We now assess the normality of the residuals with a histogram and a QQ-plot.
res4 <- m4$residuals
par(mfrow=c(1,2))
hist(res4, col='orchid')
qqnorm(res4)
qqline(res4)
par(mfrow=c(1,1))
These plots suggest that the residuals were perhaps drawn from a slightly heavy-tailed distribution.
We will add the fitted curve and to the scatter plot of ln(y) against y.
plot(log(y) ~ log(x), df, pch=21, col="black", bg="cyan")
p4 <- predict(m4, newdata=data.frame(x=ptn), interval="prediction", level=0.95)
lines(log(ptn), p4[,"fit"], col="darkred", lwd=2)
lines(log(ptn), p4[,"lwr"], col="darkorange", lwd=2)
lines(log(ptn), p4[,"upr"], col="darkorange", lwd=2)
We can exponentiate the values of log(Y) to transform back to be in terms of Y.

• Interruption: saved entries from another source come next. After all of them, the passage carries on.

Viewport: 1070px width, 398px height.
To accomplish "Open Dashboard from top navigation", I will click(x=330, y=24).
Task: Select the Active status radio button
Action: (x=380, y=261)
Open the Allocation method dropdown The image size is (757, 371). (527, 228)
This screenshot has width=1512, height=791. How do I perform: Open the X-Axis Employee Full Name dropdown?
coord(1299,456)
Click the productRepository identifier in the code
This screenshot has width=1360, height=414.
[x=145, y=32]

plot(y ~ x, df, pch=21, col="black", bg="cyan")
p4 <- predict(m4, newdata=data.frame(x=ptn), interval="prediction", level=0.95)
lines(ptn, exp(p4[,"fit"]), col="darkred", lwd=2)
lines(ptn, exp(p4[,"lwr"]), col="darkorange", lwd=2)
lines(ptn, exp(p4[,"upr"]), col="darkorange", lwd=2)
When using this model to create predictions for Y, we need to first generate a prediction for ln(Y), and then exponentiate. Let’s construct a 95% prediction interval for Y when X = 6.5.
ln_yhat = predict(m4, data.frame(x=c(6.5)), interval="prediction", level=0.95)
yhat = exp(ln_yhat)
yhat
fit lwr upr
1 2781.552 1249.637 6191.424
Note that we cannot directly compare r^2 values for linear and log-linear models. We can directly compare SSE values (assuming we transform everything back to Y), but we shouldn’t use SSE exclusively to determine which model to use.
# Linear
sum((m1$residuals)^2)
[1] 114917119
sum((df$y - m1$fitted.values)^2)
[1] 114917119
# Exponential
sum((m2$residuals)^2)
[1] 114762921
# Log-Linear
sum((df$y - exp(m3$fitted.values))^2)
[1] 112548872
# Log-Log
sum((df$y - exp(m4$fitted.values))^2)
[1] 90860143